Certamente, a liberdade da Igreja é um bem precioso. Certamente, é também muito de se louvar que o Poder Temporal trate com a devida reverência o Poder Espiritual. Mas, chegados a essa situação, podemos descansar? Qual é a finalidade da Igreja? Não consiste ela em desenvolver extensiva e intensivamente o Reinado Social de Nosso Senhor Jesus Cristo? É certo que o Estado não opõe obstáculos a esse desenvolvimento?

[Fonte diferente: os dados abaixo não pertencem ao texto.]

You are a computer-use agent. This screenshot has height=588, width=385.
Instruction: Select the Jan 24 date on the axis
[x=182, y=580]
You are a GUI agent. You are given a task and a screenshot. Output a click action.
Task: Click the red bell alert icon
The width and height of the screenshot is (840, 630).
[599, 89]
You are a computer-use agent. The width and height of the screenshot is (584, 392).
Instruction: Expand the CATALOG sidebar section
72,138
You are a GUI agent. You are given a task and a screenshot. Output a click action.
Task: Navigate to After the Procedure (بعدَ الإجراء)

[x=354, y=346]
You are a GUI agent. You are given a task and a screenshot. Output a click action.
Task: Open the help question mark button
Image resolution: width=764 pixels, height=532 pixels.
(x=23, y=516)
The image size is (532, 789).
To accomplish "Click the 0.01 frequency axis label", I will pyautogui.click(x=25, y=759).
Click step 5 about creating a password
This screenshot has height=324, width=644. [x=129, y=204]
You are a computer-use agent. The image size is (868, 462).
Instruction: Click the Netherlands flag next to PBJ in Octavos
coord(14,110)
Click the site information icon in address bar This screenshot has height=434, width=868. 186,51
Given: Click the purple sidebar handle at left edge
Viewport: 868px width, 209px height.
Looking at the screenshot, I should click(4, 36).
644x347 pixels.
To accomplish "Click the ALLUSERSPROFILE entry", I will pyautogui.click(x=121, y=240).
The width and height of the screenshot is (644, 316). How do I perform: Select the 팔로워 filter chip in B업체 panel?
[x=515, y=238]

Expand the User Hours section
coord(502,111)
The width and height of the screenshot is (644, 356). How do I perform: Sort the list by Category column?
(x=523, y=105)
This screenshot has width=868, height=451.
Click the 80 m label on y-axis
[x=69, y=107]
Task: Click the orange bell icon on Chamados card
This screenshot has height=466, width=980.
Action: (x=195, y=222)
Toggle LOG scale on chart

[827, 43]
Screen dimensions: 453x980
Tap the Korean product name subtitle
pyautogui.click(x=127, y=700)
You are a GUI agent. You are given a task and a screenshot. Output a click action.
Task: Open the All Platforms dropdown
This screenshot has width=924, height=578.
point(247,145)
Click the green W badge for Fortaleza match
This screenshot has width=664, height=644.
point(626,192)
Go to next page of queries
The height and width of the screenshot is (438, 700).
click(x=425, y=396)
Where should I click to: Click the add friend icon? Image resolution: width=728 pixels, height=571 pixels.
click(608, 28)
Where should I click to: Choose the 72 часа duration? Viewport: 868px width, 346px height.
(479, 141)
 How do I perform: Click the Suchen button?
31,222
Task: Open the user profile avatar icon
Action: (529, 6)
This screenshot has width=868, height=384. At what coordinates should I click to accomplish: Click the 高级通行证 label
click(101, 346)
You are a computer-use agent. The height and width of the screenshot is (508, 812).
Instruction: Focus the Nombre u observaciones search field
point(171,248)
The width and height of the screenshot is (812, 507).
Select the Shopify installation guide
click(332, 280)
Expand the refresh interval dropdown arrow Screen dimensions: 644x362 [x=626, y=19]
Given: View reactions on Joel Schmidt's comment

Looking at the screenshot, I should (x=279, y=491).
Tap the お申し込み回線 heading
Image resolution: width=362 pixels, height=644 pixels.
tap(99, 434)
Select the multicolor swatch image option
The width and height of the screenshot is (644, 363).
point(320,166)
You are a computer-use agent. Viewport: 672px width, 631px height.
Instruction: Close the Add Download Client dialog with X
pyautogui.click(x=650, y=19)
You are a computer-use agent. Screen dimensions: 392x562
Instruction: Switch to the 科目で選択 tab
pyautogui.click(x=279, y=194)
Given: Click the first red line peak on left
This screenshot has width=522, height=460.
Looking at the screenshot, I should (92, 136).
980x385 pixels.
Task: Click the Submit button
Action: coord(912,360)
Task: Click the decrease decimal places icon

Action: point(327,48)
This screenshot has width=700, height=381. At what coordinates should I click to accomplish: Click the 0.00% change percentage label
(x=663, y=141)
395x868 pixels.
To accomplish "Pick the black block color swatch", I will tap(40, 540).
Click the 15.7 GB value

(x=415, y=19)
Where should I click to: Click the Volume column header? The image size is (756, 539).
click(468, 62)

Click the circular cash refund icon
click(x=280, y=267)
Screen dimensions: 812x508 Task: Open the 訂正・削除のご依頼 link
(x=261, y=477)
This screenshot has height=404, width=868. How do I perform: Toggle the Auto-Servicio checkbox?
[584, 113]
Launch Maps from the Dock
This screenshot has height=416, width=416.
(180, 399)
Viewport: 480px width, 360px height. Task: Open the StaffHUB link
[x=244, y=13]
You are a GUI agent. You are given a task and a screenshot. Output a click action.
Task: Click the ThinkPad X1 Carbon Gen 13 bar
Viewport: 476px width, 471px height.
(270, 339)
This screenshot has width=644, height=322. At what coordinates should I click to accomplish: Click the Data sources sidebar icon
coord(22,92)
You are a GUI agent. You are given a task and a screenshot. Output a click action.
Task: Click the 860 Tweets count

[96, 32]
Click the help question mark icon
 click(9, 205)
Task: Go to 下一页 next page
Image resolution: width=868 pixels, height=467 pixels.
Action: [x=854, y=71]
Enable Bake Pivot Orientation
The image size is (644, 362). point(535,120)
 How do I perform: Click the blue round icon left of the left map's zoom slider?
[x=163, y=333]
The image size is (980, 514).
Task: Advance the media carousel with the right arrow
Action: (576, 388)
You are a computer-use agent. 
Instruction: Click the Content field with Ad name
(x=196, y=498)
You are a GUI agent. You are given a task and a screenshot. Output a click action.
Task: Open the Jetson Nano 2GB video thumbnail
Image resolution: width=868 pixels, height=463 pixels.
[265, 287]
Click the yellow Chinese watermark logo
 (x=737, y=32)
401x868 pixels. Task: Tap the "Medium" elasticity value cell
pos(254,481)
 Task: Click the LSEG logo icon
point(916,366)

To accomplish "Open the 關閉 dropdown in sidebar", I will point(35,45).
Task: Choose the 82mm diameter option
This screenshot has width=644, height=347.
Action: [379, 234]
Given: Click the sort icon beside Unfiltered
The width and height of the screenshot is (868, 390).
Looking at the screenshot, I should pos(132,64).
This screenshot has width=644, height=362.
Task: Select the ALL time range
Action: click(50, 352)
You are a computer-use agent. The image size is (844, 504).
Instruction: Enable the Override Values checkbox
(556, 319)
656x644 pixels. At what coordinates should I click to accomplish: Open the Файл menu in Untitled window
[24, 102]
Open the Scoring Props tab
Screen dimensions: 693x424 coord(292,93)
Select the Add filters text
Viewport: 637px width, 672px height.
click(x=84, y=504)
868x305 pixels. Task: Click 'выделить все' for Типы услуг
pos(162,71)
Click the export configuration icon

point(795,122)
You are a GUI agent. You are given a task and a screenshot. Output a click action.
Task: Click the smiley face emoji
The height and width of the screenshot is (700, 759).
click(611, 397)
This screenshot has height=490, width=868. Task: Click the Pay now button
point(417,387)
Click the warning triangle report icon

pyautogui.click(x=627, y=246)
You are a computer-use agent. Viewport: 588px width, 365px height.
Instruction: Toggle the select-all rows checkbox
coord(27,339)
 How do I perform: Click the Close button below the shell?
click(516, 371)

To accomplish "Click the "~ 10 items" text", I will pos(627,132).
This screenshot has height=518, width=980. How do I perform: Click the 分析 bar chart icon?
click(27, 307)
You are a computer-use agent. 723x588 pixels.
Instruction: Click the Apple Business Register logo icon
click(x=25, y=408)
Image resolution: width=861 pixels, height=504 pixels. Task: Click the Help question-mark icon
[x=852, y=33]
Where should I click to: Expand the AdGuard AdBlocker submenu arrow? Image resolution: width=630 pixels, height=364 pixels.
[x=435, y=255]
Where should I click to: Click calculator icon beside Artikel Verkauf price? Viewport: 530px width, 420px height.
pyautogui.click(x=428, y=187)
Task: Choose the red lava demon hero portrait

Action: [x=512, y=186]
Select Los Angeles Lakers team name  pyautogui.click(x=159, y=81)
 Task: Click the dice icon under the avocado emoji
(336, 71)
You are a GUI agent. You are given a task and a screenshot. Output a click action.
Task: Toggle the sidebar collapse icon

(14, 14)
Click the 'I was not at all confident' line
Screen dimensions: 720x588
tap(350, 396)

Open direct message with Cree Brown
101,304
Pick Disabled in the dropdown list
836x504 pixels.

Muita gente pensa que sim. E nós afirmamos que não. Para isto, basta conhecer um pouco de nossa legislação social. Um exemplo entre mil: há uma lei que estabelece determinadas vantagens para as famílias dos operários falecidos em serviço. Essa lei contém uma cláusula expressa, determinando que, para o efeito de perceber essas vantagens, a “companheira” e os filhos ilegítimos do operário sejam equiparados à esposa e aos filhos legítimos.
Ora o efeito deste artigo consiste precisamente em estimular os operários a que não se casem. Realmente, é imenso o número de famílias que, na classe operária, se constituem à margem da lei civil e da lei religiosa. Gente de pouca instrução e de deficiente formação religiosa, nenhuma vantagem pode perceber, na realização do casamento civil, e até mesmo do casamento religioso.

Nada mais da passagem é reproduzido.